Eu respeitava sobremaneira os princípios católicos e não concordava com o método dos missionários. Conversei com minha mãe; ela não polemizou, sabia como eu pensava (ouvia as minhas conversas com o Tonho sem interferir) e só quando eu perguntei o que ela achava, ela se pronunciou:
- Você que sabe. Vão lá para vocês verem como é...
E assim eu e o Tonho fomos. O Missionário estava em um salão alugado, pouco depois da Praça Ferreira Pires. Assistimos ao evento, muitas orações e pedidos de ajuda.

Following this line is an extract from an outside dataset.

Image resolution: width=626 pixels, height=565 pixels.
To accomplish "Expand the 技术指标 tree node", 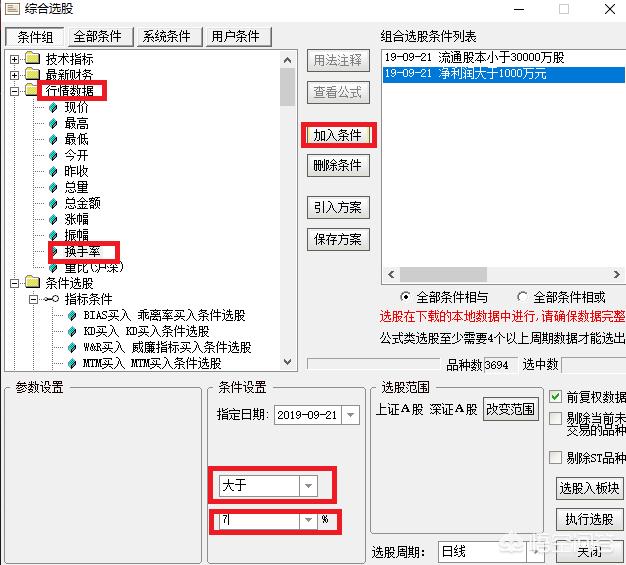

O Tonho conversava comigo utilizando o alfabeto dos surdos (datilologia). Ele escrevia as frases com uma rapidez incrível. Ele traduziu quase todo o evento desta forma. Ao final o Missionário disse que quem quisesse poderia se aproximar para um contato mais pessoal. O Tonho me leva até o Missionário. O Missionário já tinha "derrubado" umas cinco pessoas à minha frente. Chega minha vez e o Tonho relata brevemente o meu caso:
- Ele ficou surdo tem dois anos.
- Você acredita em Deus? - o Missionário me pergunta e o Tonho escreve rapidamente a pergunta.
- Sim. - eu respondo.
O Missionário manda que eu feche os olhos e reze com toda fé (o Tonho traduz). No que eu fecho os olhos o Missionário põe a mão espalmada na minha cabeça e começa a me empurrar para trás. Eu me apoio na perna direita, mantendo o corpo firme. O Tonho também estava me segurando. Eu era um garoto ainda, bem mais baixo que o Missionário. Naquele embate; o Missionário me empurrando e eu fazendo força contra, mal consegui rezar alguma coisa. Instantes depois o Missionário solta minha cabeça bruscamente e, como eu estava fazendo força contrária, quase trombo com ele. O Tonho me segurou.
O olhar do meu amigo era uma expressão pura de "e aí?".
- Vamos embora! - eu disse, simplesmente.
Nunca esqueci a decepção do meu amigo Tonho, visível no seu olhar triste. Ele tinha mais esperanças do que eu de que eu voltaria a ouvir. Eu, no entanto, não tinha sido abalado no meu bom humor:
- O Missionário queria me derrubar à força! Ele ficou me empurrando...
- Mas, você quase caiu foi em cima dele.
- Claro, ele me empurrava para trás e eu fazia força para a frente.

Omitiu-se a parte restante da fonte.